AZIONI RICHIESTE:
**1.** Riscrivi in forma di elenco puntato il paragrafo dell'articolo sul Biografilm Festival che comincia con "La manifestazione non insegue", mantenendone i fatti principali.
**2.** Riporta senza modifiche il brano dell'articolo sul Biografilm Festival che va da "Nella Bologna delle" fino a "con 500 partecipanti." compreso.
**3.** Rispondi alle seguenti domande basandoti sull'articolo sul Biografilm Festival.
(a) Quante presenze del pubblico ha registrato il festival nelle diverse sale?
(b) Quante realtà hanno collaborato con la manifestazione?
(c) A chi è stato assegnato quest'anno il Celebration of Lives Award?

TESTO FORNITO:
Quanto pesa il lavoro di una vita: le novità dal Biografilm Festival

Un bilancio della ventunesima edizione del Biografilm Festival di Bologna con alcuni dei migliori film e documentari premiati: il cinema si schiera contro gli estremismi con la poetica del reale e della finzione, osservando il mondo attraverso la lente del lavoro

02.07.2025
Uno spezzone da "Life After" di Reid Davenport, premiato al Biografilm Festival 2025.

Nella Bologna delle rassegne cinematografiche si è chiusa la ventunesima edizione di Biografilm Festival, l’appuntamento vocato alle storie di vita che propone titoli nazionali e internazionali di cinema documentario, biografico e di finzione, includendo il meglio dei principali festival del mondo. Poco più che maggiorenne, Biografilm mobilita una radicata comunità cinefila – oltre 14.000 le presenze del pubblico nelle diverse sale, con 1.700 accreditati – e l’attenzione di stampa e addetti ai lavori, come dimostra Bio to B – Industry Days, le giornate del mercato dell’audiovisivo dedicate ai player cinetelevisivi e al rapporto tra editoria e industria, con 500 partecipanti.

La manifestazione non insegue l’attualità a tutti i costi, ma intercetta gli umori del mondo attraverso le storie vere o di finzione che propone; fotografa nervi scoperti con un occhio di riguardo per le espressioni della creatività umana. Impegnata e inclusiva, la manifestazione dialoga con il territorio – hanno collaborato più di 50 realtà tra associazioni, fondazioni e collettivi – e con i giovani, attraverso progetti educativi e di inclusione sociale.

Altra carta vincente del festival è la presenza di interpreti, produttori e filmmaker dei titoli in programma. Ospiti d’eccezione dell’edizione 2025 sono stati Tom Quinn, CEO di Neon, che ha portato a Bologna quattro film molto attesi e i loro registi: Joshua Oppenheimer, Raoul Peck, Michael Shanks e Julia Ducournau, il cui Alpha era già in concorso a Cannes. Il Celebration of Lives Award è stato assegnato quest’anno a Maurizio Nichetti, protagonista del documentario Nichetti Quantestorie di Stefano Oddi, e al cineasta rumeno Radu Jude, che ha accompagnato in anteprima italiana Kontinental ’25, Orso d’argento per la migliore sceneggiatura all’ultimo Festival di Berlino.

Righe sulla posizione degli obiettivi

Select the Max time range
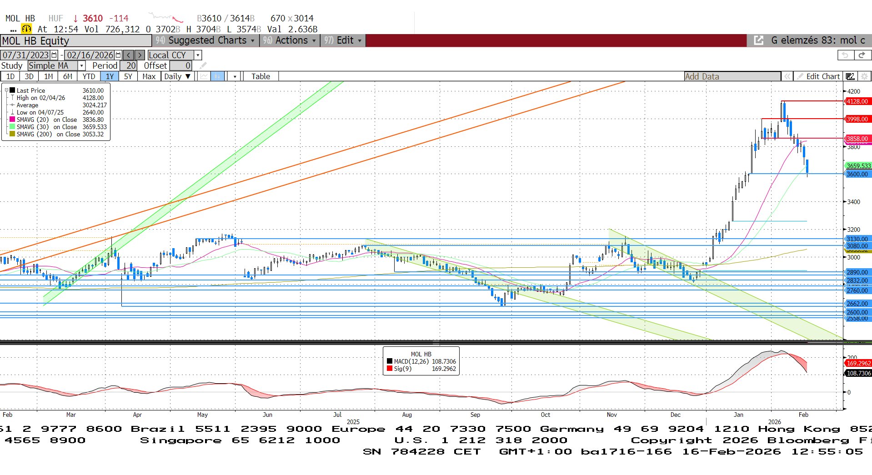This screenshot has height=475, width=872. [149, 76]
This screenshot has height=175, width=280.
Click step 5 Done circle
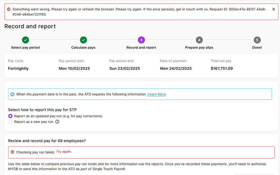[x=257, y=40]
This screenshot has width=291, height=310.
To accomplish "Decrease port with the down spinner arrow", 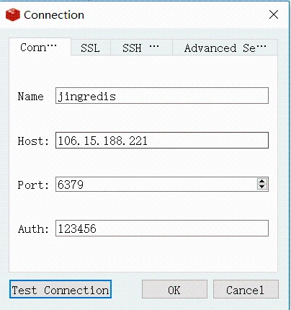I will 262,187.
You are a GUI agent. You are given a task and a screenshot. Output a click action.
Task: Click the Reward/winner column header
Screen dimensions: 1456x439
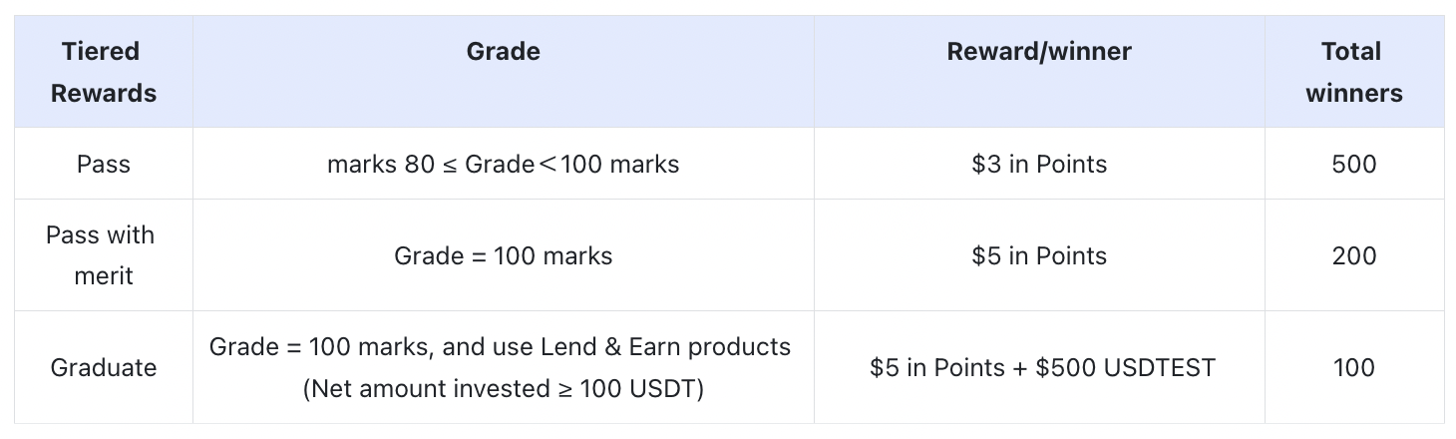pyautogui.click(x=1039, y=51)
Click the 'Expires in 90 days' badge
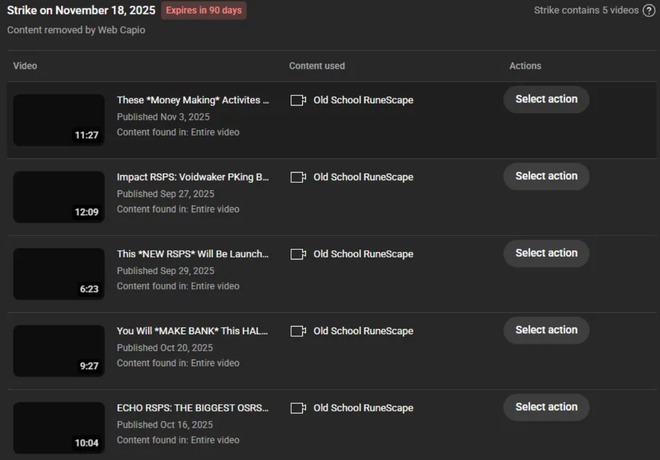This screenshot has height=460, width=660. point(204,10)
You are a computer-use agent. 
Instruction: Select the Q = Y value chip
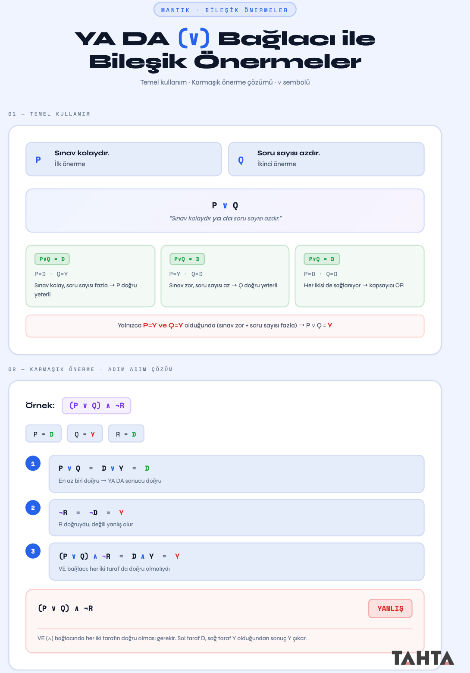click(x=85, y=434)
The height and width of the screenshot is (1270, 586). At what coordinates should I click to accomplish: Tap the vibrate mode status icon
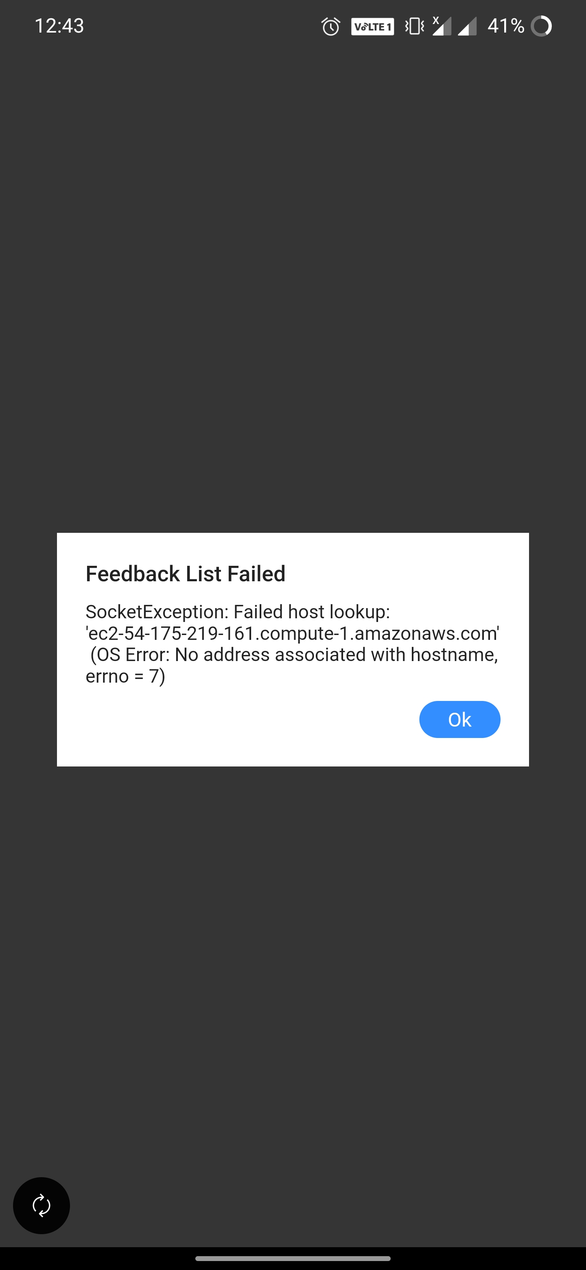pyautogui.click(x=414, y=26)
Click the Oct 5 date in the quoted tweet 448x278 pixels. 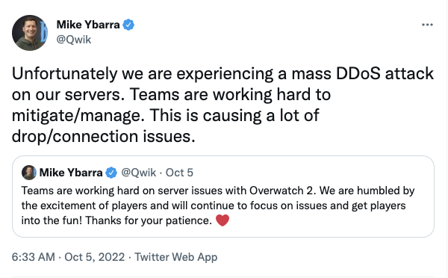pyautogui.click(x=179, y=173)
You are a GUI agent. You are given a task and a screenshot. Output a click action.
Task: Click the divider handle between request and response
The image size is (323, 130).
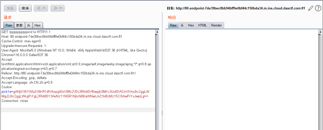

RISPOSTE ATTESE:
**1.**
- Il festival non rincorre l'attualità a ogni costo, ma coglie gli umori del mondo attraverso storie vere o di finzione.
- Mette a fuoco i nervi scoperti, con particolare attenzione alle espressioni della creatività umana.
- È impegnato e inclusivo e dialoga con il territorio: vi hanno collaborato più di 50 realtà tra associazioni, fondazioni e collettivi.
- Coinvolge i giovani con progetti educativi e di inclusione sociale.

**2.**
Nella Bologna delle rassegne cinematografiche si è chiusa la ventunesima edizione di Biografilm Festival, l’appuntamento vocato alle storie di vita che propone titoli nazionali e internazionali di cinema documentario, biografico e di finzione, includendo il meglio dei principali festival del mondo. Poco più che maggiorenne, Biografilm mobilita una radicata comunità cinefila – oltre 14.000 le presenze del pubblico nelle diverse sale, con 1.700 accreditati – e l’attenzione di stampa e addetti ai lavori, come dimostra Bio to B – Industry Days, le giornate del mercato dell’audiovisivo dedicate ai player cinetelevisivi e al rapporto tra editoria e industria, con 500 partecipanti.

**3.**
(a) Oltre 14.000.
(b) Più di 50.
(c) A Maurizio Nichetti e a Radu Jude.